His peace, grace, and healing to you,
Vicki
I, too, woke up today in a "funk," David. And, I also suffer with the exact same eye condition. I finally had to quit wearing my contacts. :(
I know it's late, or rather early, if you prefer, but I am praying for you now, even as I type.
These types of "things", or "days", or "whatevers" that we all experience, just makes me hunger that much more for Home. It gives me a much more eternal perspective, where my focus shifts just ever so slightly, but enough to make a difference.
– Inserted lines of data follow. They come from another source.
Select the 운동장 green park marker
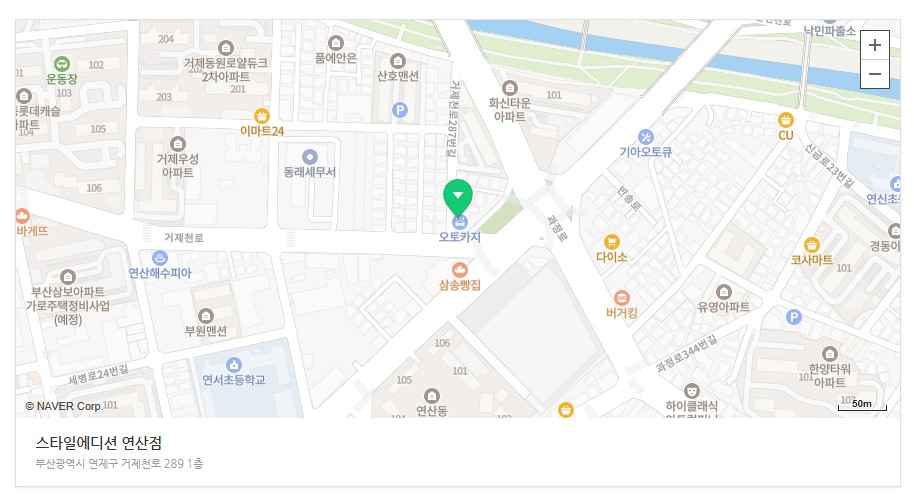This screenshot has height=504, width=914. click(x=62, y=64)
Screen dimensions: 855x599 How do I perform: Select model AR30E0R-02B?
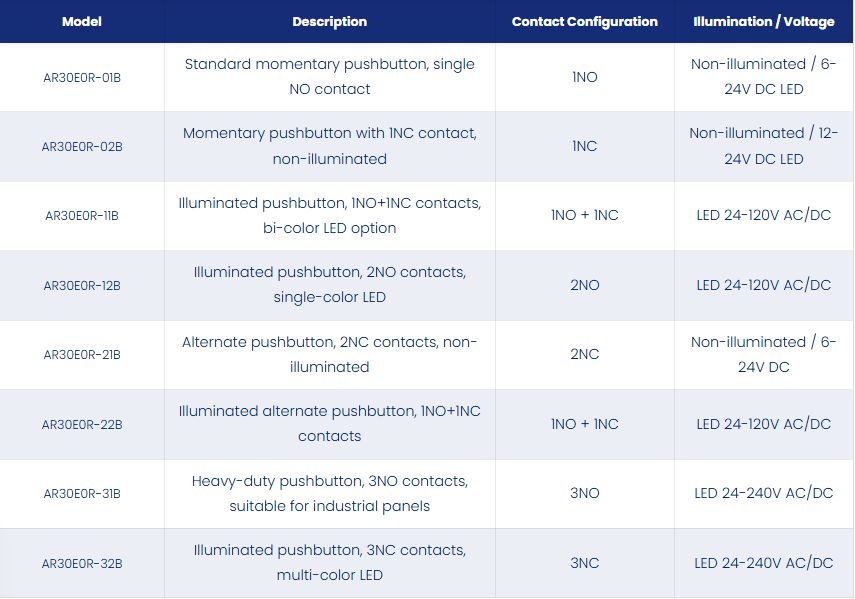click(82, 147)
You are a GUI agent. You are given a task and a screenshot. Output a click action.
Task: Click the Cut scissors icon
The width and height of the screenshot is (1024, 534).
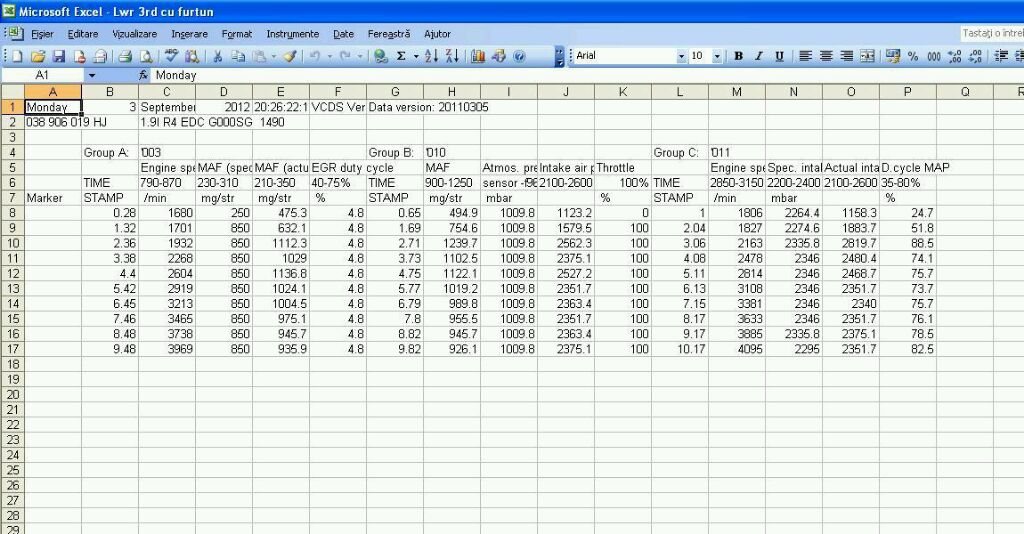pyautogui.click(x=216, y=57)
Oh, come quickly, Lord Jesus! Come quickly!
Dear David..I am praying now.
I just got up and read your post..
When I went quickly through your Pilgrim Scribblings just recently looking for a picture of Carol, I saw the many posts that you have written and pictured of the good times you have had in the fields behind your house.
I felt sad. I hadn't even known that your house was sold yet.
The Lord will give you a whole lot of help here, but I know it is hard!
Praying for your eyes too David, and your sadness...Love Terry
I woke up with a film over my eyes this morning and the Lord said, remember David. Praying again that His touch and presence will be very real to you, this day in Him.
Hello, dear Pilgrim,
I love that verse you used...God gave that one to my dad when he first had problems with his ankle, long before we imagined it was cancer.